Comment 29 osnola 2016-12-27 12:49:24 UTC
(In reply to Tor Lillqvist from comment #27)
> Is this really "difficultyBeginner" ?

This depends what we want to add: 
- adding color's font or background cell's colors may be relatively easy (as I have added a similar's code in libwps)
- retrieving cells borders, date/time format is a little more complicated (ie. we can copy the code's of libwps, but this may require some refactoring in the lotus' filter),
- while retrieving chart, ... is probably very difficult.

Now, the main problem is that the current code seems to suppose that there is only the "123" stream in 123's file which is not true: in fact, a 123's file is an archive file which contains different streams (which can explain some missing data), ...

Note:
- currently, I have updated libwps to retrieve more data in Lotus SmartSuite 1997 spreadsheet files => the next libwps's release will convert these files. I will probably try to enhance it to convert more recent lotus files in some months.
Comment 30 osnola 2017-03-04 11:00:30 UTC
Created attachment 131625 [details]
the current conversion of woodscrews.123 with libwps
Comment 31 osnola 2017-03-04 11:01:07 UTC
Created attachment 131626 [details]
the current conversion of UNIVERSAL-CONTENT2.123 with libwps
Comment 32 osnola 2017-03-04 11:07:21 UTC
Hello,
just for note, I have added support for Lotus SmartSuite 98's files in the current sources of libwps (and also support to read Lotus wk1,wk3,wk4,123 files which have a password).
=> when a new version of libwps will be released and integrated to LibreOffice, I guess that this will improve a lot the conversions (I have attached the conversions' files that I now obtain)...
Comment 33 Horst 2017-03-05 21:35:09 UTC
I tried to convert WOODSCREWS.123 to LO 5.3.0.3 and it is still the old reported mess.
The converted woodscrews.123 with libwps is almost perfect.
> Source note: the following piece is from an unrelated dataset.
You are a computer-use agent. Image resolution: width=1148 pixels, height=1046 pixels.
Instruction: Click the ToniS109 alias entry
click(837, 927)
My question: In which version of LO is change made?
Comment 34 Horst 2017-03-05 21:37:24 UTC Comment hidden (obsolete)
Comment 35 osnola 2017-03-06 08:10:24 UTC
(In reply to Horst from comment #34)
> I tried to convert WOODSCREWS.123 to LO 5.3.0.3 and it is still the old
> reported mess.
> The converted woodscrews.123 with libwps is almost perfect.
> 
> My question: In which version of LO is change made?

Currently, the conversions were done with the current source of libwps: https://sourceforge.net/p/libwps/wiki/Home/, which also contains a filter to convert lotus' spreadsheet file (this filter is currently used by LO to convert wk1, wk3 and wk4 files).

The changes will appear in LO when a new version of libwps will be released(*), integrated to LO and the following problem: https://www.mail-archive.com/libreoffice@lists.freedesktop.org/msg184957.html is corrected...

(*) I will probably do that in the following days.